**Task prompt**
From the entries below, copy every line that has the word "agent".

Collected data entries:
══════
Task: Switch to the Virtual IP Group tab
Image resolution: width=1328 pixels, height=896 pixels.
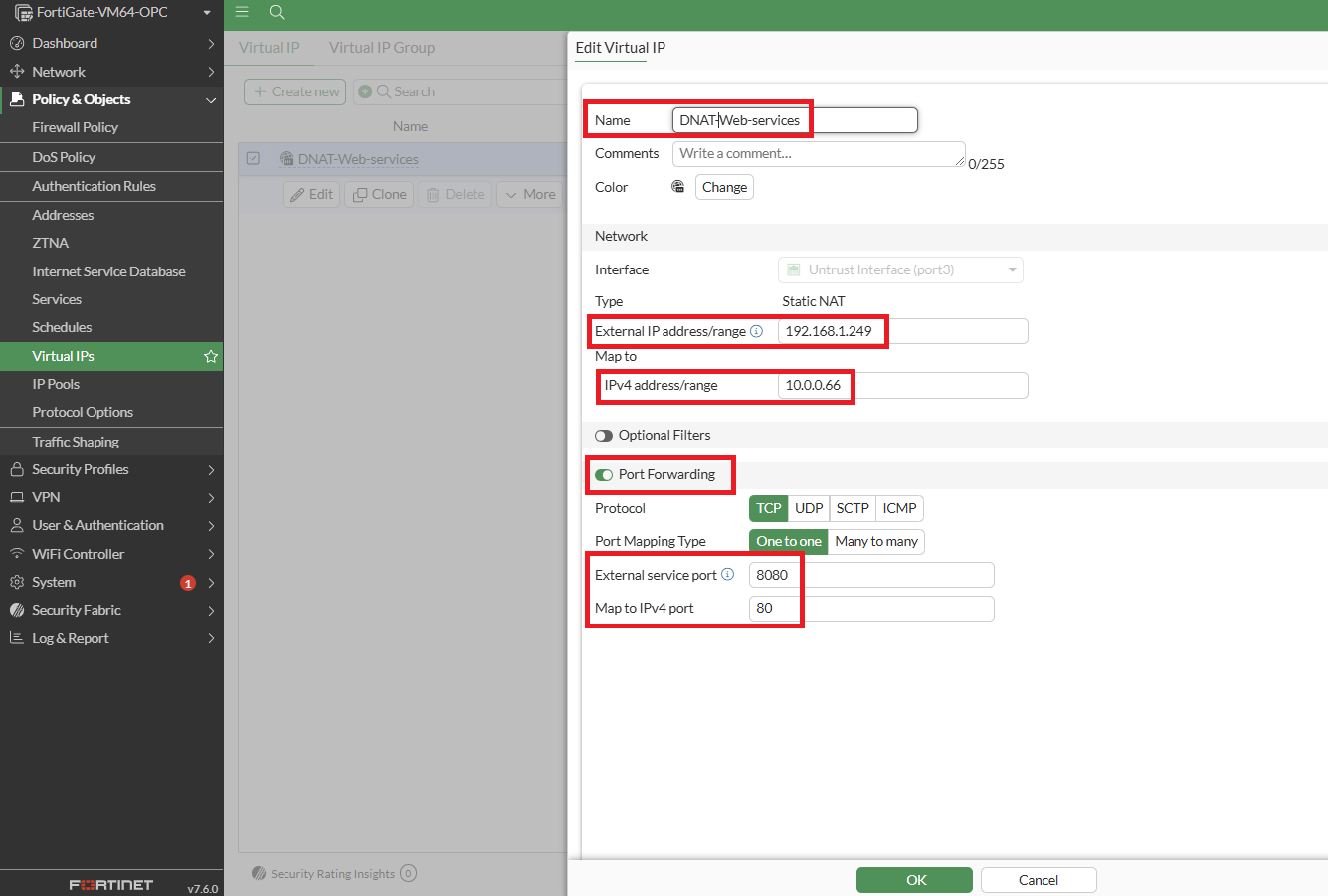Action: coord(382,48)
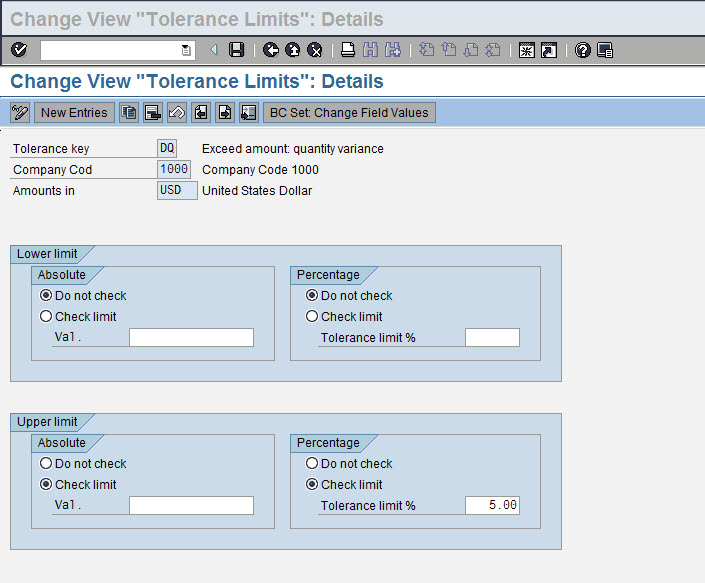Click the red Cancel icon

pos(315,50)
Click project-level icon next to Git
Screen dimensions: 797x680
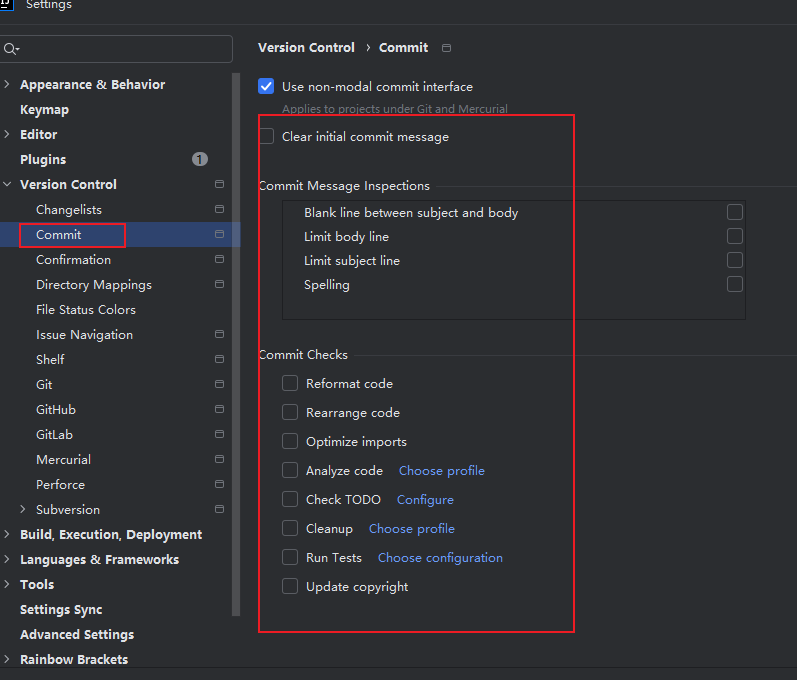coord(220,384)
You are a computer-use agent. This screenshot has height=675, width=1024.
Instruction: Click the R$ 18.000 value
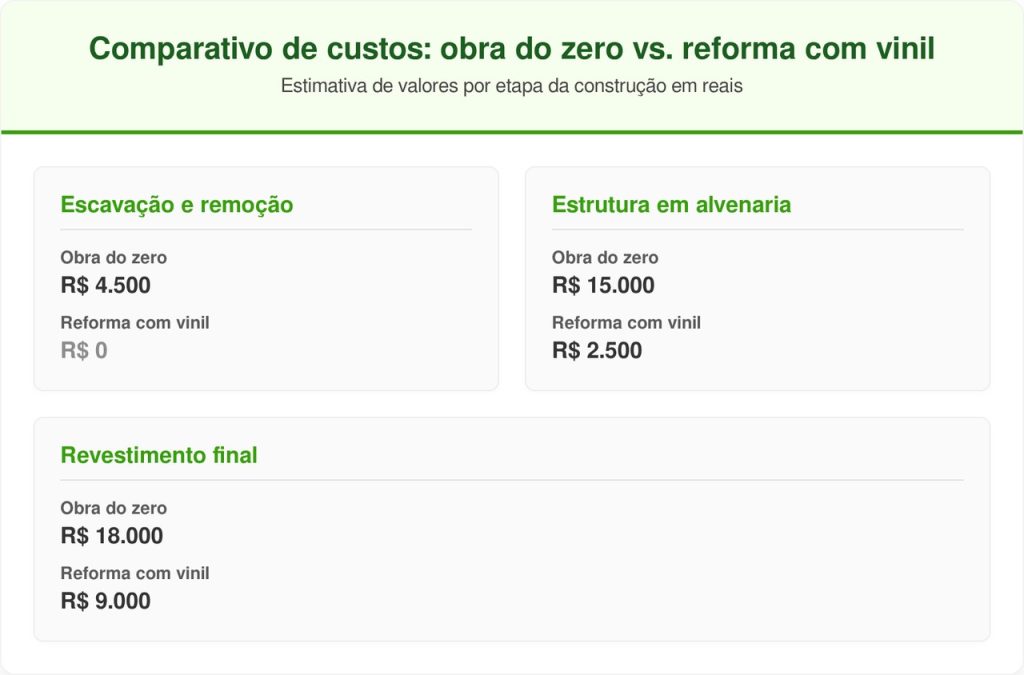[x=112, y=536]
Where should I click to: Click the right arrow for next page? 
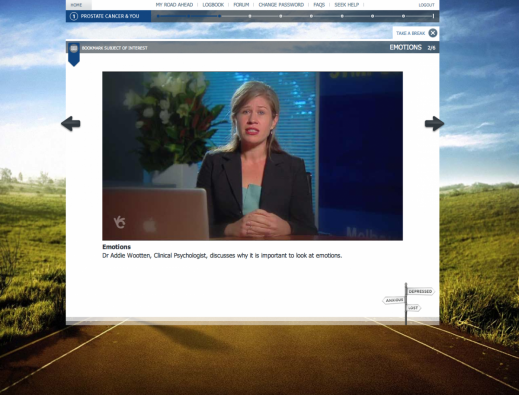pyautogui.click(x=434, y=124)
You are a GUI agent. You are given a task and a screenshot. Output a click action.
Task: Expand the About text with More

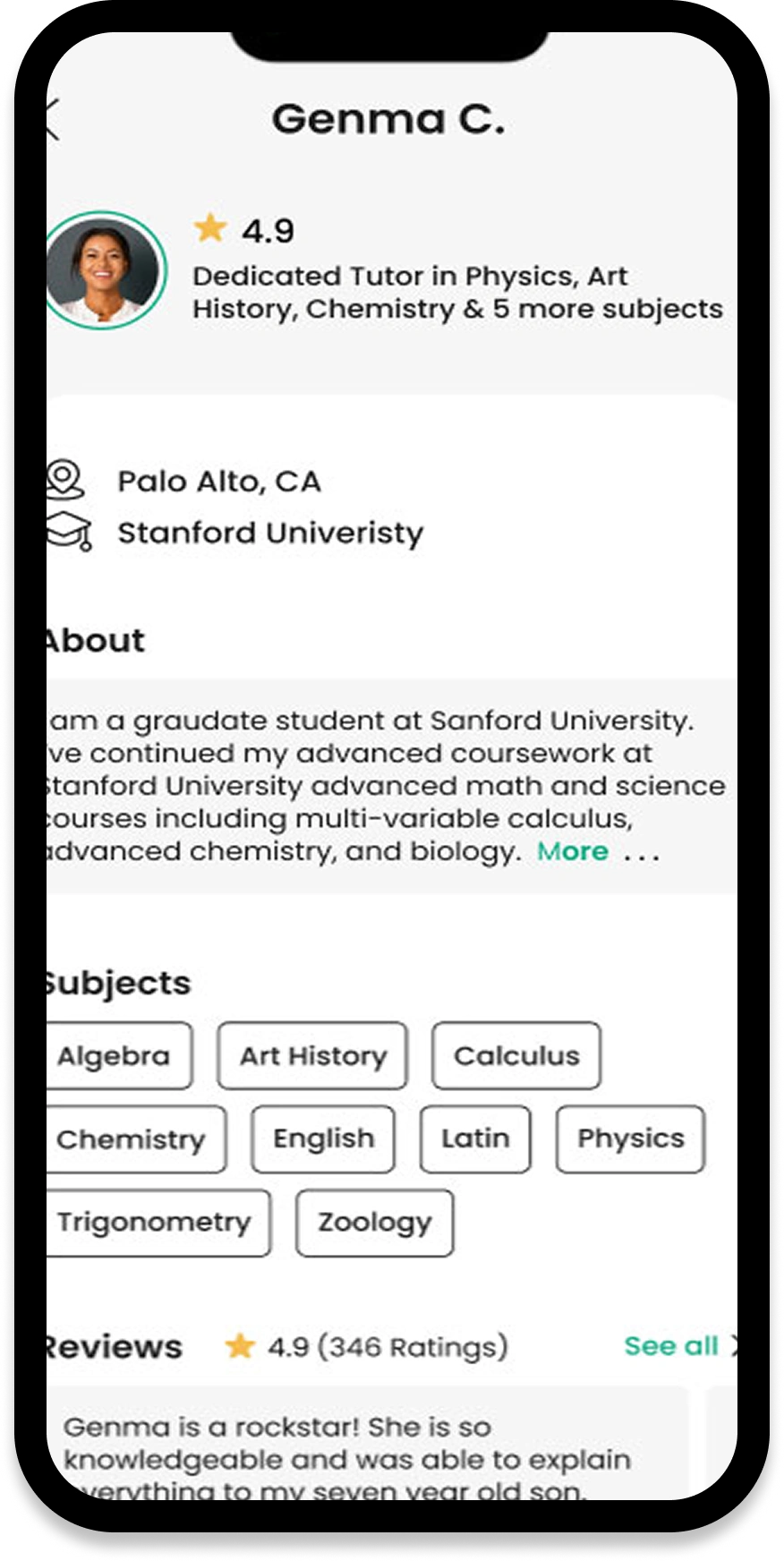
══════
**Your solution**
You are a computer-use agent. This screenshot has height=675, width=1024.
You are a GUI agent. You are given a task and a screenshot. Output a click action.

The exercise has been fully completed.